■ STORED ROWS ■
-------------------------
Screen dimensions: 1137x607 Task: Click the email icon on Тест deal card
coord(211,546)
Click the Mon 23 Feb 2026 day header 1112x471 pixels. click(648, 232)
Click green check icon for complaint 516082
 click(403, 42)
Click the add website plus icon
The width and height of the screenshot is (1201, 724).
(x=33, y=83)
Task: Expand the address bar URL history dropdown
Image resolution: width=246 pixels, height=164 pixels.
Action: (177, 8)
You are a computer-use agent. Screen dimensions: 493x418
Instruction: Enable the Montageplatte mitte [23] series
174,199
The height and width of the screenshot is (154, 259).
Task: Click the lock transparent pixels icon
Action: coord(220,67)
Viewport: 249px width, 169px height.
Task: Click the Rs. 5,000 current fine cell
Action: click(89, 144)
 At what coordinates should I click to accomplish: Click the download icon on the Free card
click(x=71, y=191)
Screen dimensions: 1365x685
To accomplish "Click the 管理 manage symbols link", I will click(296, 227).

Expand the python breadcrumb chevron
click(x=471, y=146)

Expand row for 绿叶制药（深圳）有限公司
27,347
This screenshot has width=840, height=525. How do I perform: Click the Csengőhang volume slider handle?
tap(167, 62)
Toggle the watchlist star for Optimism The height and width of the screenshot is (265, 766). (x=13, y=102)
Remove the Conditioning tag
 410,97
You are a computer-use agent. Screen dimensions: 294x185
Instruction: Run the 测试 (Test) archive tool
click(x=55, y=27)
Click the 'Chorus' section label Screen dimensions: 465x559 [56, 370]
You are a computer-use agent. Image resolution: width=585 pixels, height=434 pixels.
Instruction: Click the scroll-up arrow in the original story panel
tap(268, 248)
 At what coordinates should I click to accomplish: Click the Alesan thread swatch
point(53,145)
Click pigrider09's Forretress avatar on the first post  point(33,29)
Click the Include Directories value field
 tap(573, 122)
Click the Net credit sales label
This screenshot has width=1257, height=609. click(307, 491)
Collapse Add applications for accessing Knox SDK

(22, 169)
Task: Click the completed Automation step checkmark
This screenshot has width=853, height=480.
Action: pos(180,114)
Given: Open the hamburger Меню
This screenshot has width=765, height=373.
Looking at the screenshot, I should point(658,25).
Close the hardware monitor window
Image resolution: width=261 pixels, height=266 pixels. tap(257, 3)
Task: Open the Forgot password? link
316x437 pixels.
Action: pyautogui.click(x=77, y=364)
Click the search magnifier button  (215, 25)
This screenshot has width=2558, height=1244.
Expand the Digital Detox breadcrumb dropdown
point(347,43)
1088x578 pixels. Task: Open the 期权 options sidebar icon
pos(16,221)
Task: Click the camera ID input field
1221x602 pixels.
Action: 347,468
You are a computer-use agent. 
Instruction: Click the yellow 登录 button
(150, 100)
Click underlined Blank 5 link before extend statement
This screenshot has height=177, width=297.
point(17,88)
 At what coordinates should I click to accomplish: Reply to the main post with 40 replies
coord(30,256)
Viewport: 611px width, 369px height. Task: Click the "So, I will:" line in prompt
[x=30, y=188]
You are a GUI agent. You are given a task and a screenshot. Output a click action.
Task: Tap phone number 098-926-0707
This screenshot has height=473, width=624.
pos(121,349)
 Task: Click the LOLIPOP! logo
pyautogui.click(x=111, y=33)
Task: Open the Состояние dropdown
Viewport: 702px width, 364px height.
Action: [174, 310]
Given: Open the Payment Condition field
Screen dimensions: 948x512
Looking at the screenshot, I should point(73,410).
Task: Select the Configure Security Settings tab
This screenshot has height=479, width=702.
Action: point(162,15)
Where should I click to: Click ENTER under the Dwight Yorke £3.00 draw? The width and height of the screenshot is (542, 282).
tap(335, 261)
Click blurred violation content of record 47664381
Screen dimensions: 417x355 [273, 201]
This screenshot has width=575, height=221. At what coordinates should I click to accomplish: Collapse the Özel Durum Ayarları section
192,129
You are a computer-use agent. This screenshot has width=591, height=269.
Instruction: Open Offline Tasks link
-------------------------
■ TASK STATEMENT ■
Reproduce word for word the entries from the first line through the line containing "Action: (177, 8)", including both ends.

■ THE COMPLETED TASK ■
Screen dimensions: 1137x607 Task: Click the email icon on Тест deal card
coord(211,546)
Click the Mon 23 Feb 2026 day header 1112x471 pixels. click(648, 232)
Click green check icon for complaint 516082
 click(403, 42)
Click the add website plus icon
The width and height of the screenshot is (1201, 724).
(x=33, y=83)
Task: Expand the address bar URL history dropdown
Image resolution: width=246 pixels, height=164 pixels.
Action: (177, 8)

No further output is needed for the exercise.